* YOUR INSTRUCTIONS:
Reproduce everything in the passage on Agriculture Department lending reviews from "The decision, agriculture" down to "legal experts said.".

* GIVEN PASSAGE:
▼
The Department of Agriculture is considering requiring an extensive environmental review before issuing mortgages to people who have leased their land for oil and gas drilling.

Last year more than 140,000 families, many of them with low incomes and living in rural areas, received roughly $18 billion in loans or loan guarantees from the department under the Rural Housing Service program. Much of the money went to residents in states that have seen the biggest growth in drilling in recent years, including Pennsylvania, Texas and Louisiana.

The program is popular because it generally requires no down payment. As its financing has grown and credit markets have tightened in recent years, the program’s loans have roughly quadrupled since 2004.

The decision, agriculture officials say, would also affect the department’s Rural Business and Cooperative program, which issued more than $1 billion in loans and grants last year to about 15,000 rural businesses.

Home mortgages and rural business loans from the agency have been allowed to avoid such reviews, except under unusual circumstances.

The proposal by the Agriculture Department, which has signaled its intention in e-mails to Congress and landowners, reflects a growing concern that lending to owners of properties with drilling leases might violate the National Environmental Policy Act, known as NEPA, which requires environmental reviews before federal money is spent. Because that law covers all federal agencies, the department’s move raises questions about litigation risks for other agencies, legal experts said.
▲
* SUPPLIED DATA:
▼
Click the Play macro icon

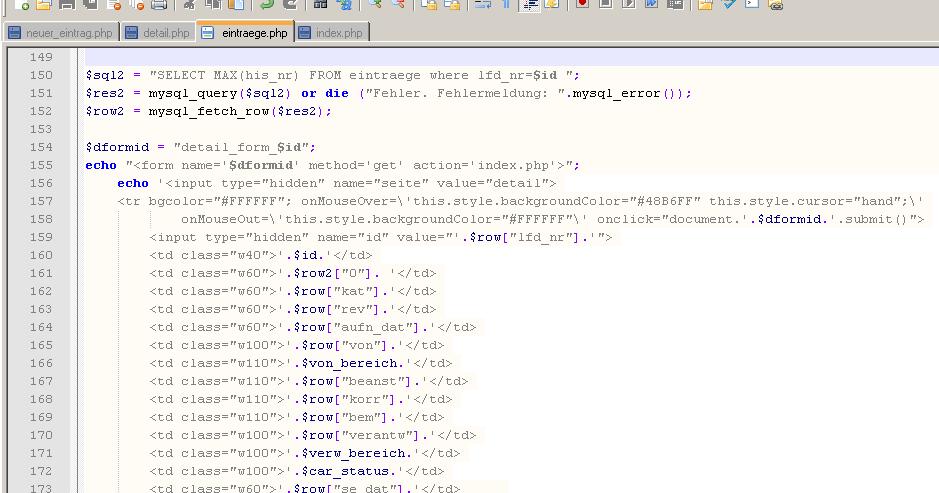(628, 5)
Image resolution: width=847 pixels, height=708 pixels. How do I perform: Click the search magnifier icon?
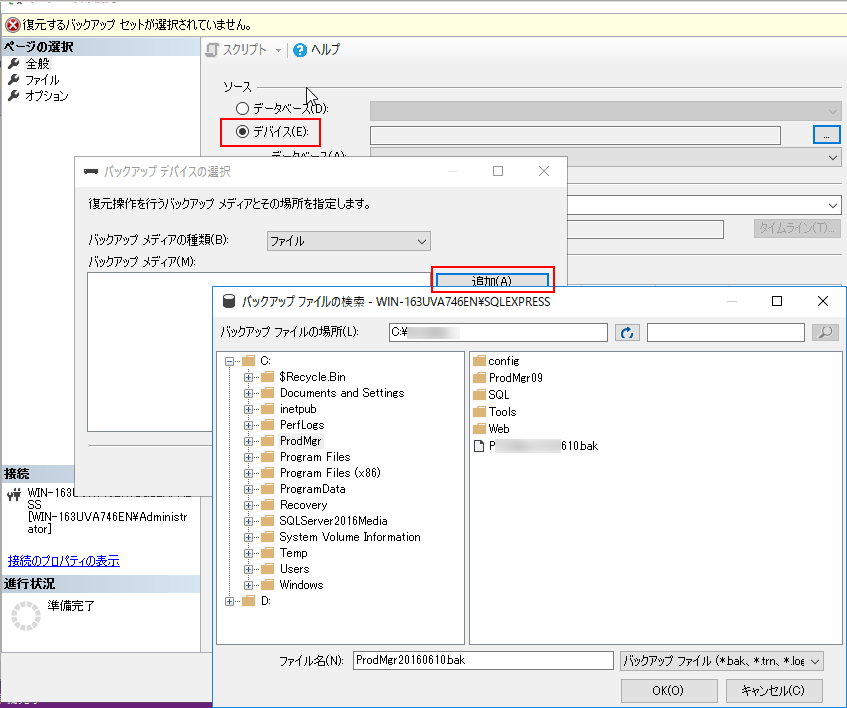[x=824, y=333]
▲
* SOLUTION TO THIS TASK:
The decision, agriculture officials say, would also affect the department’s Rural Business and Cooperative program, which issued more than $1 billion in loans and grants last year to about 15,000 rural businesses.

Home mortgages and rural business loans from the agency have been allowed to avoid such reviews, except under unusual circumstances.

The proposal by the Agriculture Department, which has signaled its intention in e-mails to Congress and landowners, reflects a growing concern that lending to owners of properties with drilling leases might violate the National Environmental Policy Act, known as NEPA, which requires environmental reviews before federal money is spent. Because that law covers all federal agencies, the department’s move raises questions about litigation risks for other agencies, legal experts said.